I am currently working on a project where PCIe SSDs are constantly being swapped out and tested through benchmark programs such as VDBench and Iometer. The problem I face right now, which is only on the Linux side (got it working fine on windows), is that if the drives were not on at initial boot-up, they never appear under GParted or Disks. Here's what I have done:

Cold boot, PCIe Add-in-card SSD is off. It is then powered on through a pass through card that is logically controlled to make sure power and shorts are not an issue.

I turn the device on, then run:

sudo sh -c "echo 1 > /sys/bus/pci/rescan"

Performing a

lspci -tv

The device shows with no issues in the tree. When I check under Disks however, it is not there.

I have tried a bunch of different commands with none of them seeming to help me. I have tried

partprobe

Which did not do anything. and:

sudo sh -c "echo 1 > /sys/bus/pci/devices/0000:82:00.0/remove"

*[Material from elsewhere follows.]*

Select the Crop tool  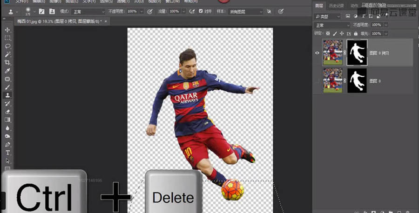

Followed up another rescan:

sudo sh -c "echo 1 > /sys/bus/pci/rescan"

As well as:

sudo sh -c "echo 1 > /sys/bus/pci/devices/0000:82:00.0/enable"

Still nothing. Also ran:

dmesg

Which shows, amongst other things:

[   68.128778] pci 0000:82:00.0: [8086:0953] type 00 class 0x010802
[   68.128797] pci 0000:82:00.0: reg 0x10: [mem 0x00000000-0x00003fff 64bit]
[   68.128820] pci 0000:82:00.0: reg 0x30: [mem 0x00000000-0x0000ffff pref]
[   68.133398] pci 0000:84:00.0: [1c58:0003] type 00 class 0x010802
..............................

[   68.141751] nvme 0000:82:00.0: enabling device (0100 -> 0102)
..............................

I do see a lot of fails in dmesg for other addresses, such as:

[ 1264.718446] pcieport 0000:03:04.0: BAR 14: no space for [mem size     0x00400000]
[ 1264.718448] pcieport 0000:03:04.0: BAR 14: failed to assign [mem size 0x00400000]
[ 1264.718451] pcieport 0000:03:04.0: BAR 13: no space for [io  size 0x1000]
[ 1264.718453] pcieport 0000:03:04.0: BAR 13: failed to assign [io  size 0x1000]

Although I have a feeling that those are unrelated to what I am doing, although I'd be happy for someone to prove me wrong.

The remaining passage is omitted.